Blockade of co-stimulatory pathways has been efficacious in preventing rejection and even inducing tolerance in several small animal transplant models. We have demonstrated in mouse lung transplant models that while blockade of the B7-CD28 co-stimulatory pathway alone was not sufficient to prevent rejection, peri-operative blockade of both B7-CD28 and CD40-CD40 ligand pathways resulted in long-term graft survival and development of tolerance to donor antigen Citation[15,26]. If such approaches could be translated to the clinics, it would avoid the need for long-term maintenance immunosuppression with all its associated toxicities and complications. While blockade of the B7-CD28 pathway with belatacept is in clinical use for kidney transplantation, the experience with this agent is very limited in the case of lung transplantation at this point Citation[27]. A recent study from our group has challenged the notion of indiscriminately depleting T-cell populations as part of induction regimens and has further highlighted that principles established in other organ transplants may be deleterious for lungs. We have shown that a population of CD8+ memory T cells is critical to prevent lung graft rejection after peri-operatively inhibiting the B7-CD28 and CD40-CD40 ligand pathways Citation[28]. Interestingly, for other transplants, CD8+ memory T cells are considered a major barrier to tolerance induction.

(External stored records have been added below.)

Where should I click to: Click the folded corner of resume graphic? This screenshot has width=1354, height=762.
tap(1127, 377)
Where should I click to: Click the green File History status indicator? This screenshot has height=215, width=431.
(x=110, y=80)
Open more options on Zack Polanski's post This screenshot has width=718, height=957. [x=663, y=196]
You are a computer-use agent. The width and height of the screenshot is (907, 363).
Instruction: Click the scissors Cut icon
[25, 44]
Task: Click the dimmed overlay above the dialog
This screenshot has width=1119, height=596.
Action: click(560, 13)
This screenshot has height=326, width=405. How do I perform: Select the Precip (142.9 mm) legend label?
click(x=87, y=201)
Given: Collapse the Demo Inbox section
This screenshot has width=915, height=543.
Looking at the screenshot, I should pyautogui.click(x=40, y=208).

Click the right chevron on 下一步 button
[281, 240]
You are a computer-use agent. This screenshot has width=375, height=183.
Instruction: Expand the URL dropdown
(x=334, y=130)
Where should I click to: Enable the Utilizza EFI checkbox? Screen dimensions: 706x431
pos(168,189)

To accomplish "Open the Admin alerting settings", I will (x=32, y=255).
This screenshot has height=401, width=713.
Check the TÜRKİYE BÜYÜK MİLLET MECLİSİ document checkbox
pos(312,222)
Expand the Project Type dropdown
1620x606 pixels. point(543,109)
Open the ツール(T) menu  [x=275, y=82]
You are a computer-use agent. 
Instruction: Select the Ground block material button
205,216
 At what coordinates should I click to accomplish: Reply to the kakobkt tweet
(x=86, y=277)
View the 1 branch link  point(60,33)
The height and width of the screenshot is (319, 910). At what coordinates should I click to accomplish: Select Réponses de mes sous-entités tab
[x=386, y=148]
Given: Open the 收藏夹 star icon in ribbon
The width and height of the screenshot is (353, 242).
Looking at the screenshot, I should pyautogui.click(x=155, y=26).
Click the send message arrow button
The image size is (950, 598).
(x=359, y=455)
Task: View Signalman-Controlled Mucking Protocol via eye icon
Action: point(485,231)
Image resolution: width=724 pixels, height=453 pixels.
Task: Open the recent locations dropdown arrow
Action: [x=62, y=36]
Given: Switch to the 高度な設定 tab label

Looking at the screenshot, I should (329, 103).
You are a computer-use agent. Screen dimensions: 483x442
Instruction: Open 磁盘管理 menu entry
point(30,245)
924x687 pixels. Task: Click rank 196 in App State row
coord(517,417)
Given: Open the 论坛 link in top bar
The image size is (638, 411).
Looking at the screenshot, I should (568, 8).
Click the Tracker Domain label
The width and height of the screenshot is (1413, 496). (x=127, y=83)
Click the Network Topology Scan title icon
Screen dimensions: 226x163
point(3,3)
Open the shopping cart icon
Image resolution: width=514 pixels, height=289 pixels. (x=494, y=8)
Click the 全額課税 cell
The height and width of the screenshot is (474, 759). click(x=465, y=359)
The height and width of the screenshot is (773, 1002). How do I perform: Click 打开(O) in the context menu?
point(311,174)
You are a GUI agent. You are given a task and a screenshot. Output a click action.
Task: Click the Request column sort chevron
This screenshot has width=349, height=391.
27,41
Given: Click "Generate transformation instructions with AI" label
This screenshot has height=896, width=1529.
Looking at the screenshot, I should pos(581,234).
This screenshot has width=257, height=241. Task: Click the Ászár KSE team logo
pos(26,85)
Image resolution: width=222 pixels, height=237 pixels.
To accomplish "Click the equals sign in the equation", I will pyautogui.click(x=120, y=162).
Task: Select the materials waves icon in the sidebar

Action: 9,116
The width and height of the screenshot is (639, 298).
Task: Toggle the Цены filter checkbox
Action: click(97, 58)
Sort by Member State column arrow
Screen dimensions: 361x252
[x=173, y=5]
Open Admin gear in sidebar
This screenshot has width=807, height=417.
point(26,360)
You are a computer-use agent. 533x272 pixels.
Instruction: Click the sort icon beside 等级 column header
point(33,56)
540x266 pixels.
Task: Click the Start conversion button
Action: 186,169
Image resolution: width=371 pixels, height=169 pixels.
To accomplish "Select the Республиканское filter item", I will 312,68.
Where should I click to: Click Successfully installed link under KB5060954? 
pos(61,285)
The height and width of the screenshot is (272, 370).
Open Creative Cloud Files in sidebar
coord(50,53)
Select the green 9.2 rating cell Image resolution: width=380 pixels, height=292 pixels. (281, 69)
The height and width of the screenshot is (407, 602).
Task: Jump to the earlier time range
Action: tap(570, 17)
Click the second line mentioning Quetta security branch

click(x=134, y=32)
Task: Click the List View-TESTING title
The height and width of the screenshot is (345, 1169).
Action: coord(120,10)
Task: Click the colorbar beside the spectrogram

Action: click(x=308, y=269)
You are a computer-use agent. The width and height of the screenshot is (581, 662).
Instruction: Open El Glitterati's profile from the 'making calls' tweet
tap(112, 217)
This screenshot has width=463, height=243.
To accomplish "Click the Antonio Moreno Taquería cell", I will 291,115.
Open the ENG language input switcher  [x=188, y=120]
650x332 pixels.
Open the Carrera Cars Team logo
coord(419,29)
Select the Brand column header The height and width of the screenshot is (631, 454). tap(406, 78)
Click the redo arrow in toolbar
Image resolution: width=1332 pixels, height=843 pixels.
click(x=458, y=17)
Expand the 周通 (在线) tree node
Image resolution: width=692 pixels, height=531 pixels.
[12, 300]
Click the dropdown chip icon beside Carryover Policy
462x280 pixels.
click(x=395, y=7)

Insights gained in experimental models of how innate and adaptive immune responses contribute to lung transplant rejection will allow for the development of immunosuppression that is specifically tailored for this challenging patient population. Recently developed mouse models of obliterative bronchiolitis may provide a platform for mechanistic investigations into the pathogenesis of CLAD Citation[29]. Ex vivo lung perfusion will allow for a therapeutic window to treat the donor organ prior to transplantation, for example through depletion or transfer of cell populations, administration of drugs or targeted downregulation of immune receptors Citation[30].

Financial & competing interests disclosure

The authors have no relevant affiliations or financial involvement with any organization or entity with a financial interest in or financial conflict with the subject matter or materials discussed in the manuscript. This includes employment, consultancies, honoraria, stock ownership or options, expert testimony, grants or patents received or pending, or royalties.

No writing assistance was utilized in the production of this manuscript.